*** INPUT RECORDS
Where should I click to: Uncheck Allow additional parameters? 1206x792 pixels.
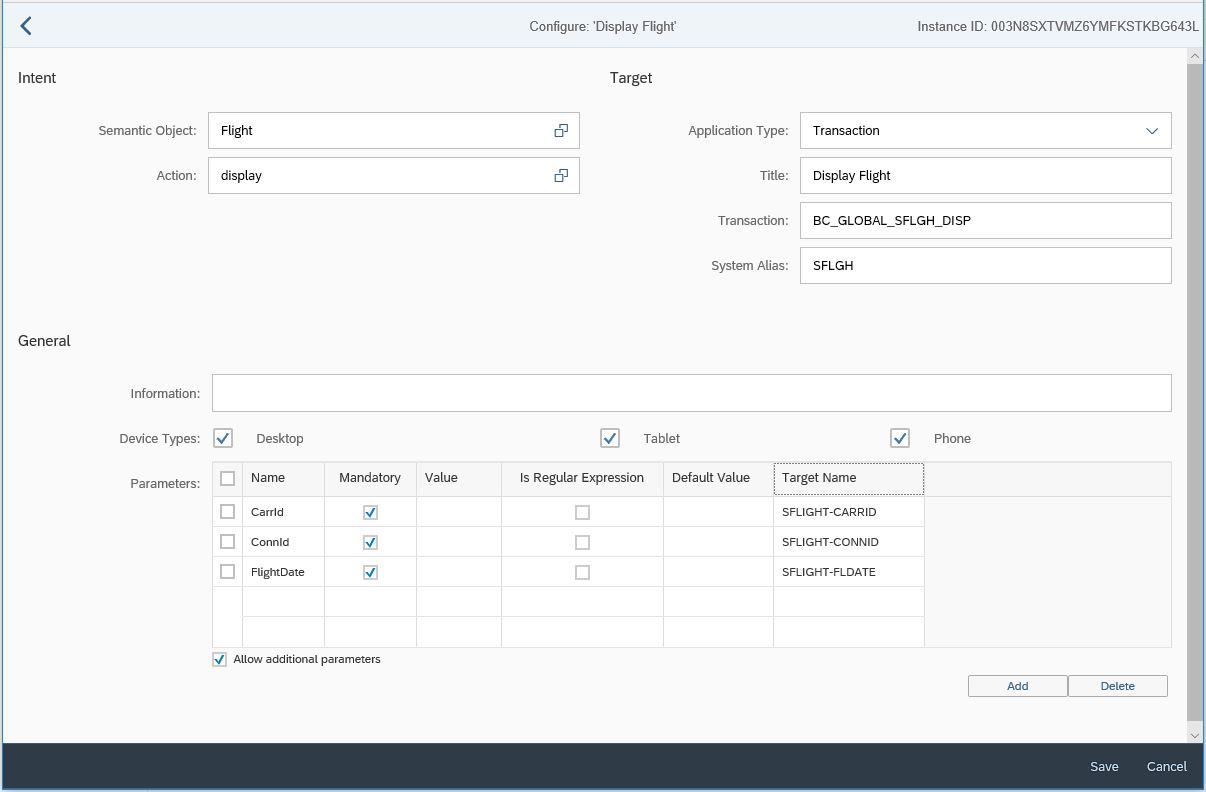coord(218,659)
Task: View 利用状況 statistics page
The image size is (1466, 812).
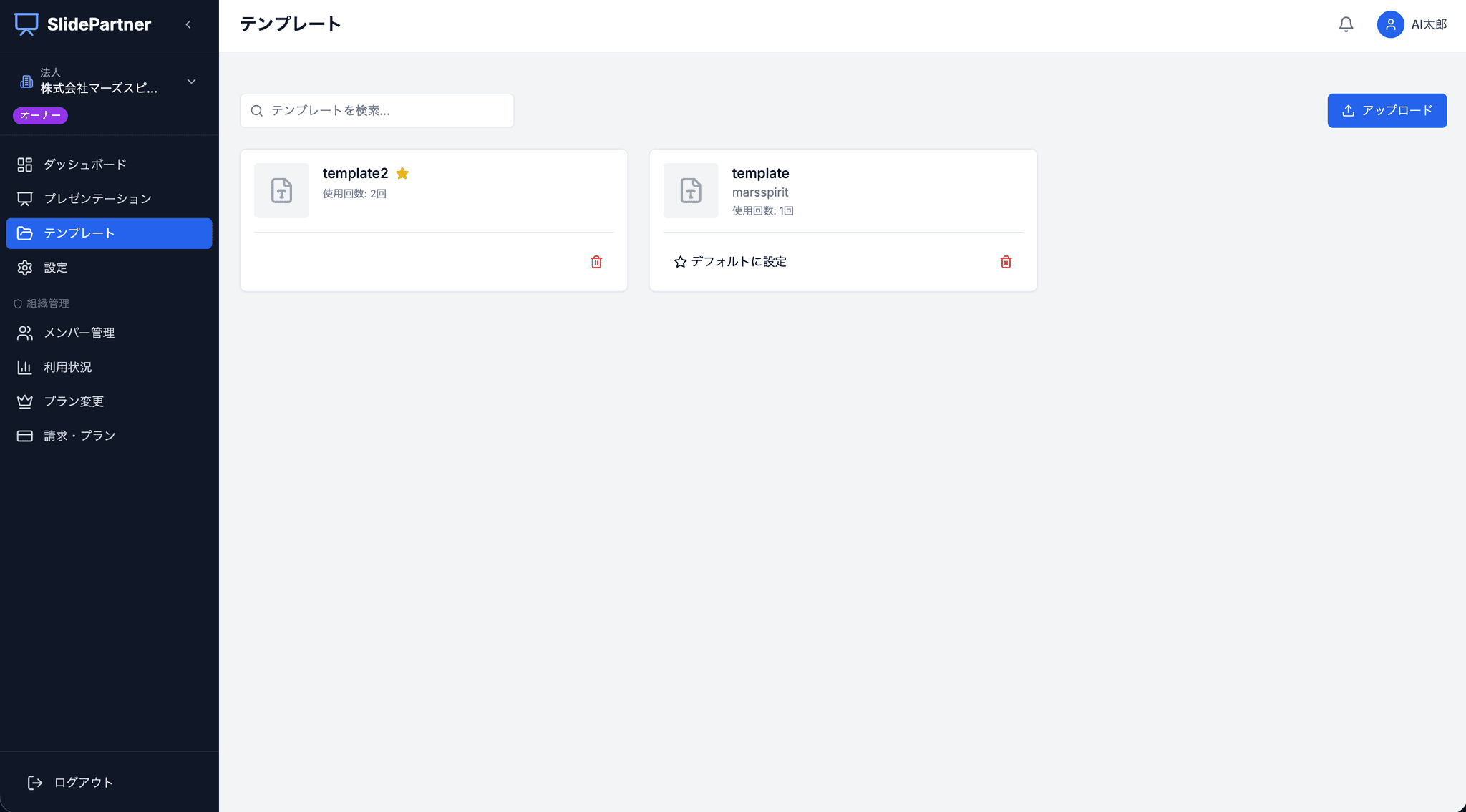Action: (67, 367)
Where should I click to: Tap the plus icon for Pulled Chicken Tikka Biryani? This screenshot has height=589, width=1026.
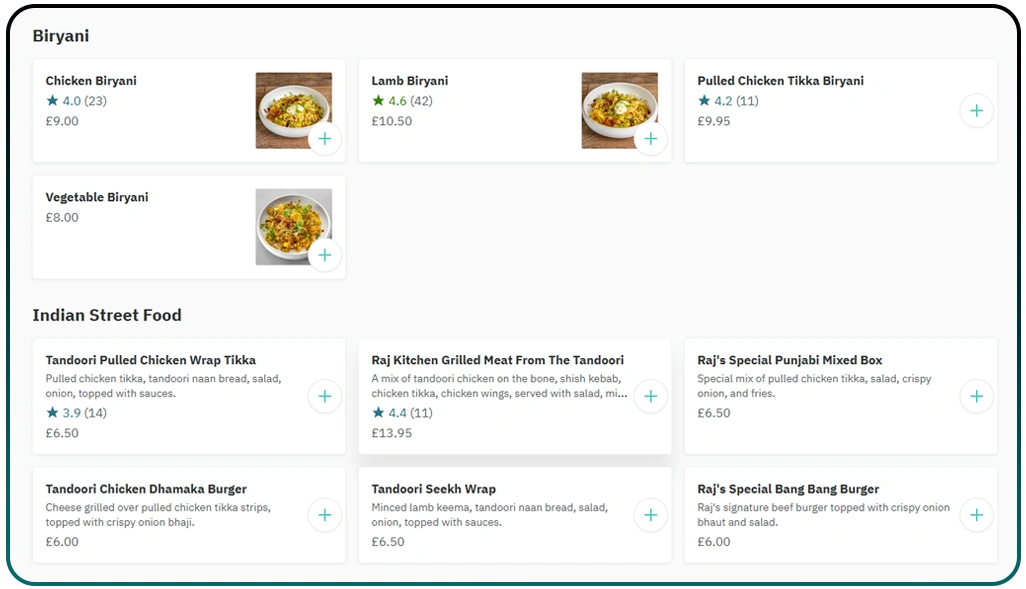tap(976, 111)
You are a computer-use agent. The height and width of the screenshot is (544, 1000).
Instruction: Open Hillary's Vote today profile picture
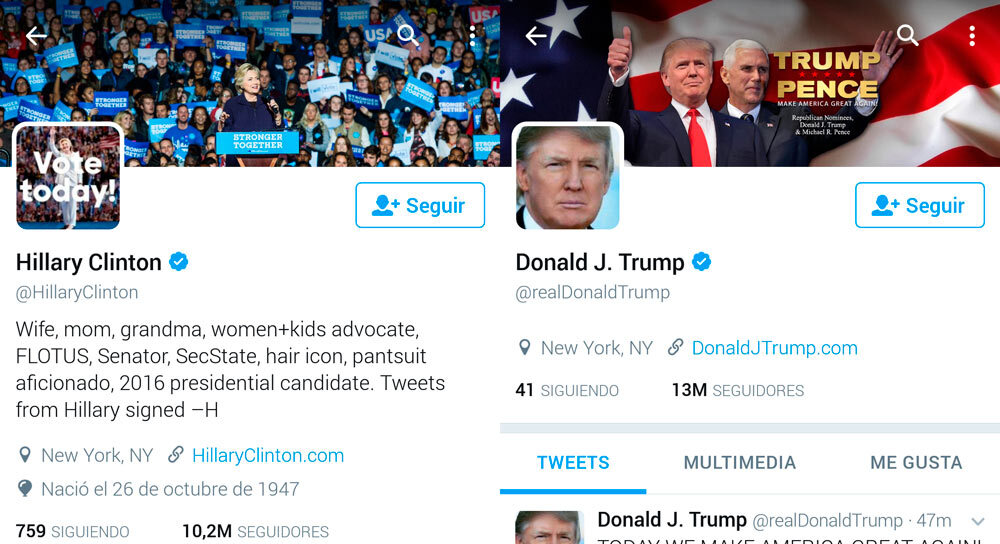tap(68, 177)

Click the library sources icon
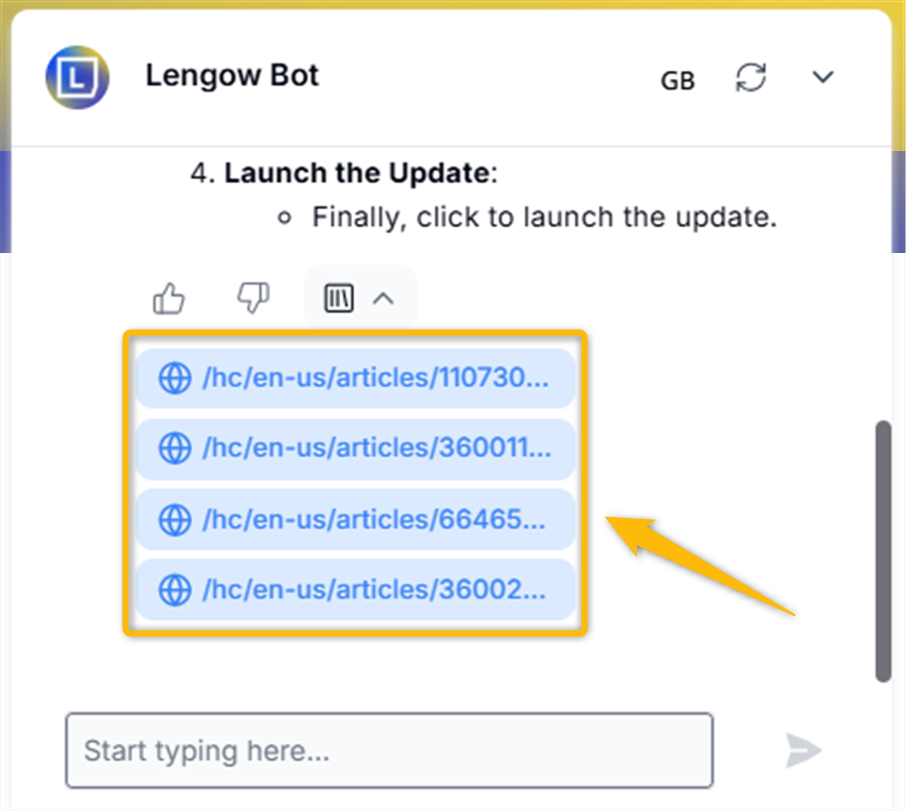[339, 298]
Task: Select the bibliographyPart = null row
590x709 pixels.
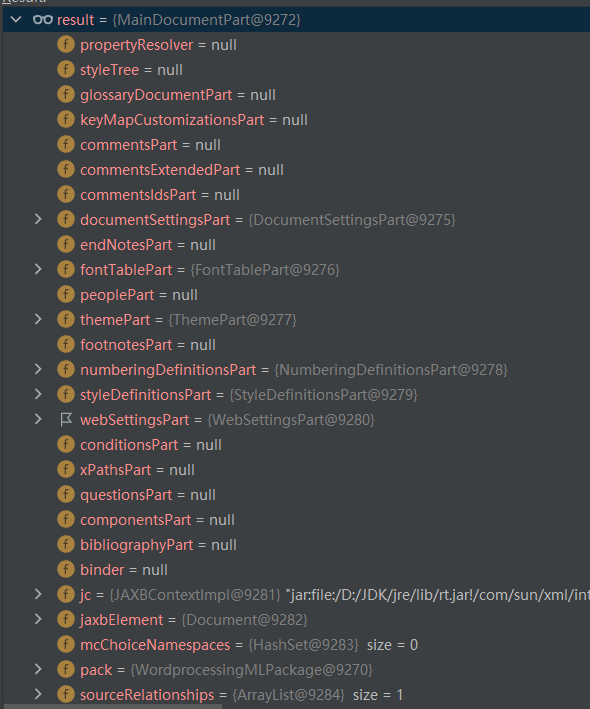Action: 296,544
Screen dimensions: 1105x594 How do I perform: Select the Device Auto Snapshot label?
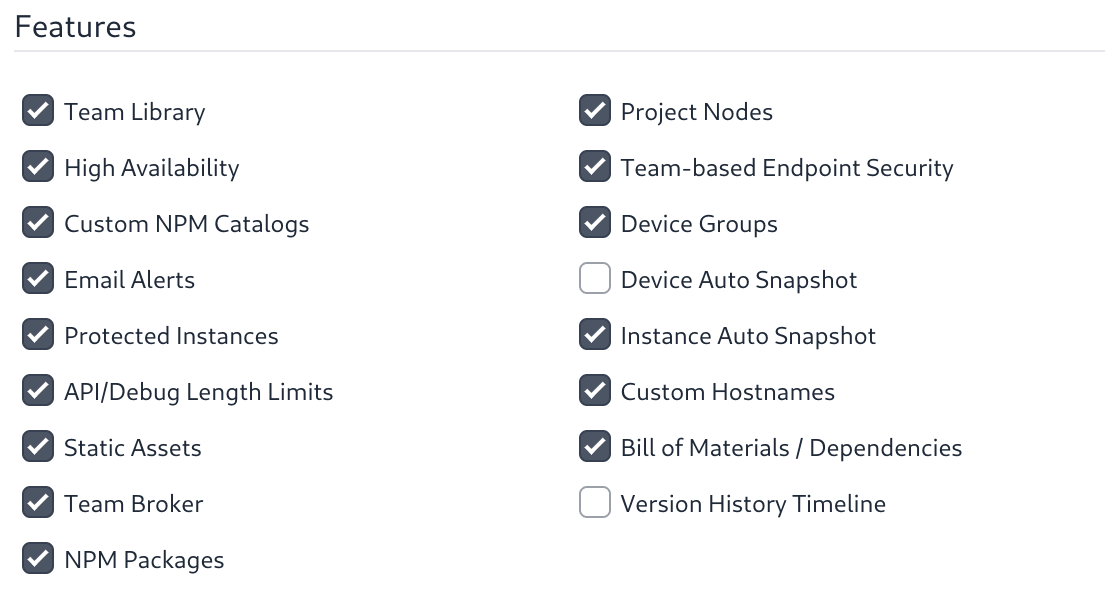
******
WHAT TO WORK ON: The required answer is each line of the entries containing the string "Task".

THE ANSWER:
Task: View 利用状況 statistics page
Task: Select the bibliographyPart = null row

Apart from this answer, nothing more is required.